MATERIAL FOR THE TASK Block Start
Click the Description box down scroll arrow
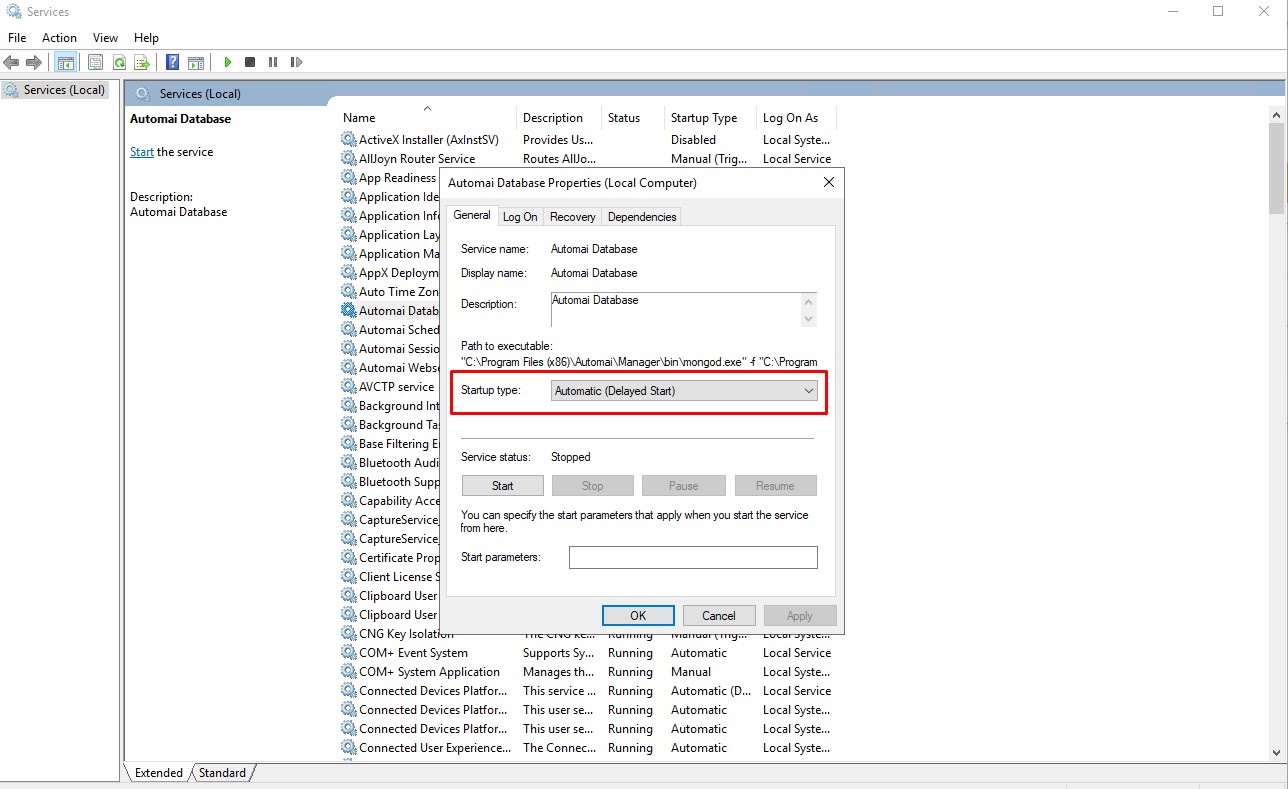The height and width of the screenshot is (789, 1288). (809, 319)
MATERIAL FOR THE TASK Block End
MATERIAL FOR THE TASK Block Start
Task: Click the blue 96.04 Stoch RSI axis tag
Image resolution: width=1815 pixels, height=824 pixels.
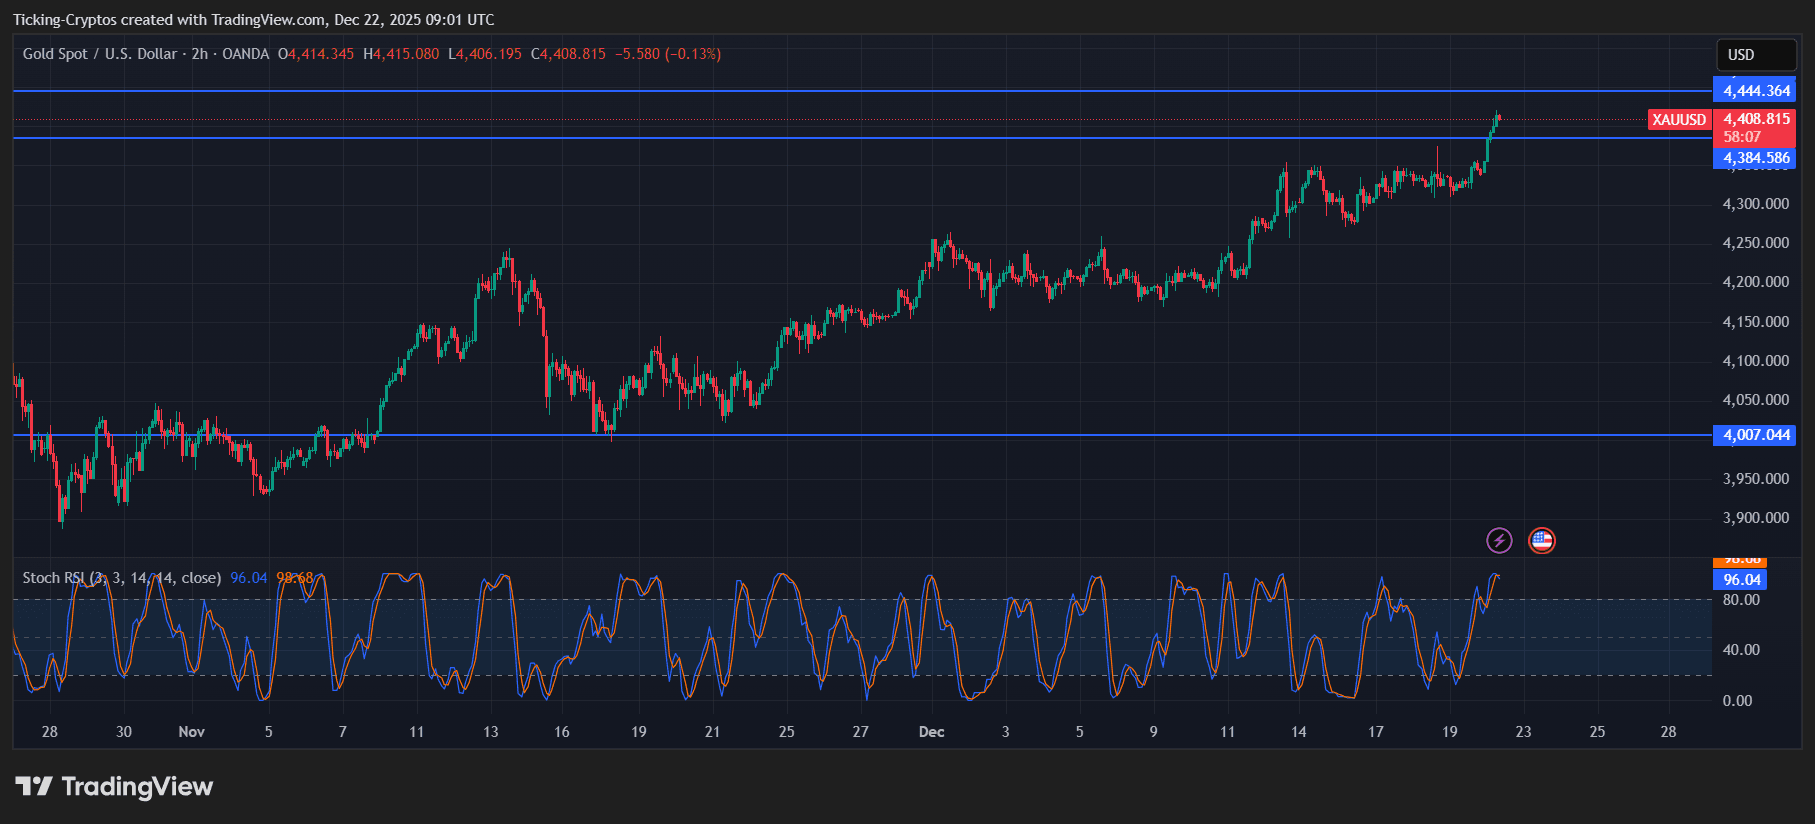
MATERIAL FOR THE TASK Block End
MATERIAL FOR THE TASK Block Start
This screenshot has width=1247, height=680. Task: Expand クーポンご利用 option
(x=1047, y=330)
MATERIAL FOR THE TASK Block End
-- WHAT THE TASK REQUIRES --
Copy, exactly and only, the lines above that begin with the one containing "Task: Click the blue 96.04 Stoch RSI axis tag" and finish with the one containing "Image resolution: width=1815".

-- OUTPUT OF THE TASK --
Task: Click the blue 96.04 Stoch RSI axis tag
Image resolution: width=1815 pixels, height=824 pixels.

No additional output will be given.